In October of 2016, Anheuser-Busch used an autonomous truck to deliver 51,744 cans of beer. This highly publicized event saw the entire highway shut down, the truck surrounded at all times by four Colorado state patrol vehicles, and three other support cars.
It’s safe to say that autonomous driving is not quite there yet, however, such companies as Starsky Robotics, Volvo, and UPS are currently researching and developing the technology for use in autonomous trucks. It’s estimated that it will take another ten years before it’s proven itself trustworthy, safe, and reliable.
Augmented Reality (AR)
Almost everyone remembers the failed Google Glass debacle that happened in 2013. The $1,500 pair of AR glasses failed to take off and instead were the brunt of jokes, criticism, and privacy concerns. While there are many reasons why Google Glass wasn’t widely adopted, the general consensus is that it didn’t have a good use above and beyond an expensive pair of novelty sunglasses.

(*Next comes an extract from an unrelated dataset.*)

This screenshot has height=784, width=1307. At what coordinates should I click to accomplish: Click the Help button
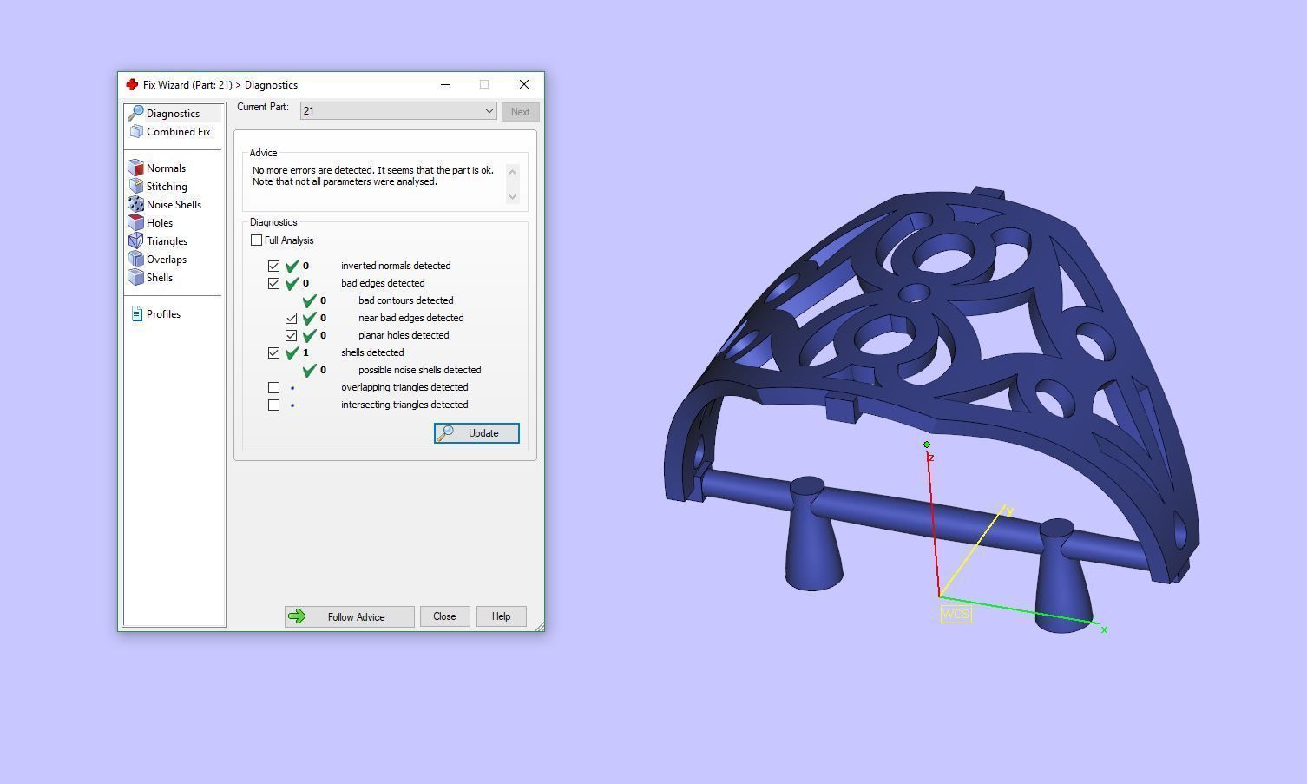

The business world, however, took notice and saw the immense potential value that they offered their employees. Boeing is one of those companies that was looking for a solution that helped its wire-harness techs perform their job more efficiently.
They started a Google Glass test pilot program and after a few weeks, found that the wire-harness techs had decreased assembly time by 25 percent and significantly reduced error rates.
When companies in the past wanted to take advantage of the benefits of artificial intelligence, they had to purchase expensive hardware, software, and hire a team of techs to keep it running. This was not only cost-prohibitive but if new advancements came out, it would require significant R&D time before they could take advantage of them.
Such companies as Google, Microsoft, Amazon, and IBM are now providing businesses with AI as a cloud-based service. This new technology eliminates the need for expensive on-site computer equipment and allows companies to scale up or down as needed.
There are also many new niche internet startups who are offering AI-as-a-service for specific industries such as medical, financial, and legal. These niche services off a much more bespoke experience that can help companies become more efficient and provide better service to their customers.
If you ask a non-tech-savvy company about blockchain, you’ll probably get met with more than a few blank stares. It’s essentially a digital ledger that’s used to record transactions—yet it’s highly secure due to its decentralized nature and encryption. Bitcoin is the most famous application that uses blockchain technology.
Expedia and Priceline are two travel service aggregators that have almost completely dominated online airfare bookings—at a significantly increased cost to both airlines and travelers due to fees and surcharges.
A blockchain-based startup called Winding Tree is looking to challenge these two behemoths by allowing travelers to remove the middleman and connect directly with travel service providers such as hotels, airlines, and even tour guides. This will significantly reduce costs and reduce the number of middlemen that tend to tack on service fees.
Emerging Immersive Tech in 2020 and Beyond
As we move into 2020 it stands to reason that new advancements and discoveries will make the above five technologies even more powerful—and available to the business world. Companies will have no choice but to adopt these new immersive technologies if they wish to have and hold a competitive edge.